Лет в 20 я рассказал маме о трансгендерности. Я тогда в первый раз приехал в Петербург. Позвонил и начал плакать, она ответила: «Я и так поняла, что происходит и зачем ты уехал, все нормально». Утром следующего дня я увидел сообщение от нее, где мама писала, что я эгоист, что у них умер ребенок. Отец всю ночь плакал. Я ответил, что это моя жизнь. Через пару дней она написала: «Прекращаем плакать, принимаем жизнь такой, какая она есть». Мы помирились.

Начать переход тогда у меня не получилось, и я вернулся к родителям. Они делали вид, что разговора не было. Я боялся, что мы перестанем общаться, но в какой-то момент просто сказал, что такого-то числа у меня комиссия для смены документов и назначения гормональной терапии. Мама была слабо проинформирована и не понимала, что будет происходить. Она думала, что я собираюсь пришить себе член. Когда узнала, что я этого делать не собираюсь, она выдохнула и сказала: «Тогда вообще все нормально».

Мне очень повезло с родителями. У меня никогда не было мыслей о том, что я какой-то больной, неправильный. В семье мне никто не говорил, что меня нужно переделать или что-то подобное.

Саша

«Иногда, проходя мимо зеркала, хочется его разбить, а иногда думаешь: “Парень как парень, даже прикольный на внешность”».

В 14 или 15 лет я начал носить короткую стрижку и мужскую одежду. В 17 лет началась четкая фаза перехода. В то время меня впервые начали принимать за парня незнакомые люди на улице. Родители же до сих пор ничего не знают, но, думаю, догадываются. У нас часто возникали конфликты на тему моей внешности. Мама говорила, что не хочет меня видеть, что я делаю ей больно.
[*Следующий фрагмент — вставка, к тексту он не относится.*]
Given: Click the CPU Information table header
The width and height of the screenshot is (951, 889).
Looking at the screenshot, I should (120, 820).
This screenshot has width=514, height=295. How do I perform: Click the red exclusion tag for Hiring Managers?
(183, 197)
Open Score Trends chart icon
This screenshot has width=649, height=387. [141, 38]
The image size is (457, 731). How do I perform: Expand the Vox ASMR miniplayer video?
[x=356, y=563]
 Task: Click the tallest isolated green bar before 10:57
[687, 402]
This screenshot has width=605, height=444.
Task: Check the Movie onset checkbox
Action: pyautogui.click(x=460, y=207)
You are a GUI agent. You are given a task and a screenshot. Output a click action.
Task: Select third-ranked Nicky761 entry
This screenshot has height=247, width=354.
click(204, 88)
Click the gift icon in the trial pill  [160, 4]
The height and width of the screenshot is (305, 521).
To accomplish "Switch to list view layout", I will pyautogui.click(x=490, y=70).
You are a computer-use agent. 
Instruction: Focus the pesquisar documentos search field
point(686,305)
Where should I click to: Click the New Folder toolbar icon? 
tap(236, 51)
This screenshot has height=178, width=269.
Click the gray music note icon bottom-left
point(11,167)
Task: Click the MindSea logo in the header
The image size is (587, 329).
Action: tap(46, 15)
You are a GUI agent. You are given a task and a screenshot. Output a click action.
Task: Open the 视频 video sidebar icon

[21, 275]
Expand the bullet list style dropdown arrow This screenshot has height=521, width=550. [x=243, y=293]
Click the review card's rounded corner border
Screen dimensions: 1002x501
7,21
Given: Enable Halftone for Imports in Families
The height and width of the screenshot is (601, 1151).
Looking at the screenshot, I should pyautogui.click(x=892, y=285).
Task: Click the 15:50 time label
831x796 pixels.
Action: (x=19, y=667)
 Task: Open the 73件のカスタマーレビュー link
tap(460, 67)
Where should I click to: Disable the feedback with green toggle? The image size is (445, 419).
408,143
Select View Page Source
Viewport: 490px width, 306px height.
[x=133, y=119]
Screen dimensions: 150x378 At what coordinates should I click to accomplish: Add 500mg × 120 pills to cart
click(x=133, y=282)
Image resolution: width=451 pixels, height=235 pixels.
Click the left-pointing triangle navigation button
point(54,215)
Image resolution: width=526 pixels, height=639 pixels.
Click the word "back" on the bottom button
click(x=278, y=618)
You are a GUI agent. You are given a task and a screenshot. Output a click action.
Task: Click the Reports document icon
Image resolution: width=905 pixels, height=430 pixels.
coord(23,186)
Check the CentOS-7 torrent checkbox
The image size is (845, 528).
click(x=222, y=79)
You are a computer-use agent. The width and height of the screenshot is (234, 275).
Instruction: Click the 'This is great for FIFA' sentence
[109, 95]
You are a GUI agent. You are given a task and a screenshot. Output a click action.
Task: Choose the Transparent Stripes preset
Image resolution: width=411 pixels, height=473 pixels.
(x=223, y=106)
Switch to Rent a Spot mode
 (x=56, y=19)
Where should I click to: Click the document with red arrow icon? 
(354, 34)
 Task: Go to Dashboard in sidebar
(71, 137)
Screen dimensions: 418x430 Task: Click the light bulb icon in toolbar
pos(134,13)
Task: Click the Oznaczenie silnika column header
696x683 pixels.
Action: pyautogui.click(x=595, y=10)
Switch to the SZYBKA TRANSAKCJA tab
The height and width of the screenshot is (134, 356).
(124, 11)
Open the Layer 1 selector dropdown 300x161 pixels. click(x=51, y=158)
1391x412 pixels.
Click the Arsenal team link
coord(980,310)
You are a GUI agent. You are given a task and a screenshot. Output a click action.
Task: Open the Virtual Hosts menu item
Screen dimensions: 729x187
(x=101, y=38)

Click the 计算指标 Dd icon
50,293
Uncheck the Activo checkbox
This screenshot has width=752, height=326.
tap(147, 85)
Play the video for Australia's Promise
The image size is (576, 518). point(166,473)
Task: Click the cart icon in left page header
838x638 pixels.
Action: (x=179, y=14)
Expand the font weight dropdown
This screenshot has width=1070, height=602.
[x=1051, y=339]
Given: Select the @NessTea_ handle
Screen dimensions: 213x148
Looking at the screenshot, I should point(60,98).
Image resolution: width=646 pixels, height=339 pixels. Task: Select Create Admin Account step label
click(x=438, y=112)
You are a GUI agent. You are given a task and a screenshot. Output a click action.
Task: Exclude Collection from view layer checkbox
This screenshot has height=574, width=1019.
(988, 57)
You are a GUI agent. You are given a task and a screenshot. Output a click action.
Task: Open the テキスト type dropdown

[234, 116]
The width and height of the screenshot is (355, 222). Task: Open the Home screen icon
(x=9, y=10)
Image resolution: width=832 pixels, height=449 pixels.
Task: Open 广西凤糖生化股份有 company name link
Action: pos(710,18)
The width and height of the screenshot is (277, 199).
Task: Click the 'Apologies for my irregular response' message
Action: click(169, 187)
За пределами дома ко мне уже все обращались как к парню, у меня появилась работа, а напарник и работодатель ничего не заподозрили.

Полная свобода началась, только когда я переехал в Петербург. Я начал искать информацию в интернете и познакомился с одним человеком, который стал мне другом. Я поступил в вуз и сразу начал говорить о себе в мужском роде, но преподаватели отказывались называть меня так, как я их просил. Я добился того, чтобы ко мне обращались по фамилии, меня это не так сильно бесит, как имя в паспорте.

Поговорить с родителями напрямую мне страшно: а вдруг не примут? Хочу, чтобы у меня на руках была уже справка и я мог им все сообщить, имея медицинские доказательства. Я планирую получить справку, приехать в родной город, показать родителям и уйти погулять на денек. Это тяжелая ситуация для них. Надеюсь, они смогут меня принять, пусть даже со временем. Для меня это очень важно.

У меня сильная телесная дисфория. Главные проблемы – это тело и голос, из-за которого меня часто путают с девушкой. На ГРТ (гормональной терапии) это изменится, и будет нормально. Иногда, проходя мимо зеркала, хочется его разбить, а иногда думаешь: «Парень как парень, даже прикольный на внешность». Изменить это можно, начав принимать гормоны, но я не хочу это делать нелегально. Сначала нужно пройти комиссию, а она стоит 30 тысяч, и сейчас меня останавливает финансовый вопрос. Вопрос документов тоже сложный. Нужно будет ехать в ЗАГС по месту прописки, а это маленький город, и с толерантностью там проблемы, мягко говоря.

Официальный переход в нашей стране разрешен с 18 лет, и я считаю, что это правильно. Понимаю, что многие осознают себя значительно раньше, но это время нужно, чтобы подумать, всякое может быть, вдруг человек ошибся.

Сейчас я стал более счастливым, более свободным. О шагах, связанных с переходом, я думаю с нетерпением и радостью. В социальном плане у меня проблем нет: все, с кем я общаюсь, свободно меня принимают. Осталось привести в порядок тело и голос. Финалом перехода я вижу отсутствие ко мне вопросов, не хочу как-то выделяться, хочу спокойно жить, устраиваться на работу. Думаю, что я этого достигну.

Юра

«Одноклассники начали меня игнорировать и предлагали, чтобы я воровал для них вкусняшки из магазина взамен на их общение».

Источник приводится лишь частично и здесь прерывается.